======== SOURCE TEXT ========

Do you remember a post from last week that looked like North Dakota? Snow... really deep... and rather cold? Good. That means I'm not hallucinating because it got up to 72 F yesterday and I wasn't sure but maybe we slept a bit longer than the usual eight hours Thursday night.
It being thoroughly pleasant, I took the opportunity to clean up the old greenhouse. Here you can see where I've painted all the exposed wood with good ole' Kilz. Hopefully it really will stop the decay for a few years yet. I'm still deciding whether or not to paint the green walls. They're peeling a bit... but then... they're also half rotted away in the wet places. I'll decide when this week's forecast rain has passed.
As you can see, I've also started digging a bed at the base. I think peas and spinach will do well until the shade takes over in high summer. The greenhouse had quite a bit of stuff in it, mostly old, dirty pots so my first job was to find a place for them that would be both out of the weather and out of the greenhouse. Intuition says dirty pots might just invite disease. This odd little block room is behind the greenhouse and hidden under the deck. We suppose the original owners meant to build a root cellar but the water that comes down the walls with every rain ruins that idea. The roof is otherwise quite tight so it makes great storage for "dirty stuff."

========

• STUDY QUESTIONS:
a - According to the greenhouse post, what did the writer paint the exposed wood with?
b - Pick up the greenhouse post after its final sentence and keep writing.
The data after this text has no role here.

======== DATASET EXCERPT ========

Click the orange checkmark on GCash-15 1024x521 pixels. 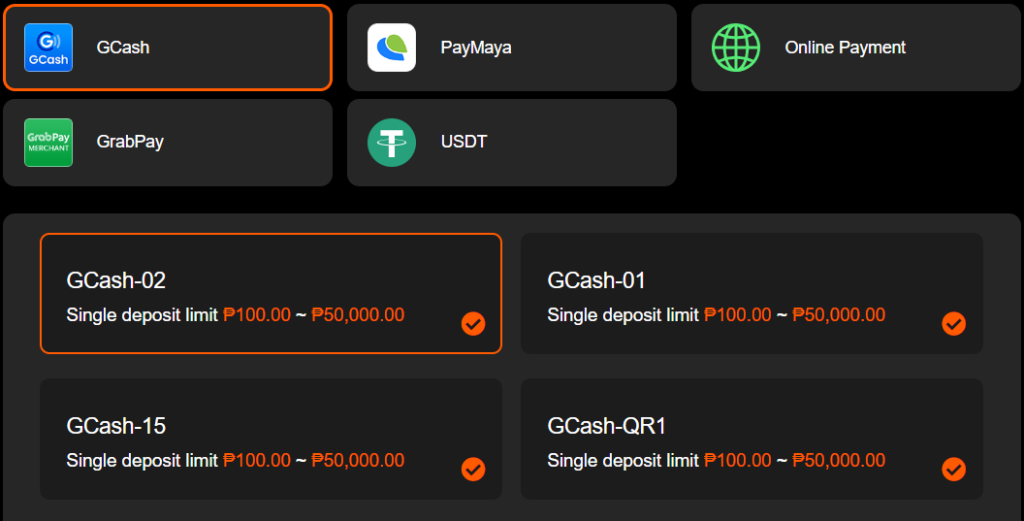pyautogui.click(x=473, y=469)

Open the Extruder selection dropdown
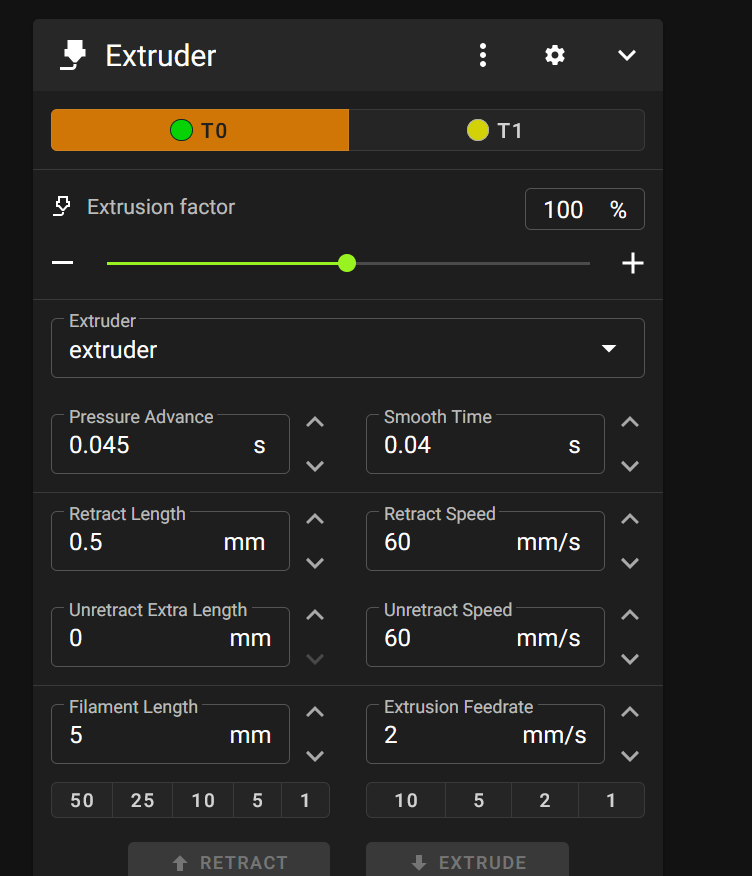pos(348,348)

========

• ANSWERS TO THIS EXERCISE:
a - Kilz.

b -
We brought the plastic shelves from Santa Fe. Wish I could remember where I bought them. Lowes? It's actually only two sets. The ceiling is about 6' at the rafters. Yes, even I, the little person, whacks her head going in and out the low door.
And here is my beautifully renewed greenhouse. All washed, twice scraped, and painted with lots and lots of Kilz. I even located the pinstop for the automatic vent opener and you can just see it working perfectly in the upper right. The high today was 71 F and the greenhouse got up to 85 or 90. Nice and cozy! Certainly a whole lot better than the 110 degrees I worked in on day one!
Now it's time to start filling the place up with seed trays. I already have six 32-cell trays clean, disinfected, and ready to go. (Thanks, Mary, for leaving them for us!) Now it's time to fill them with tomatoes, chiles, and all those other things one needs a head start on in Zone 6!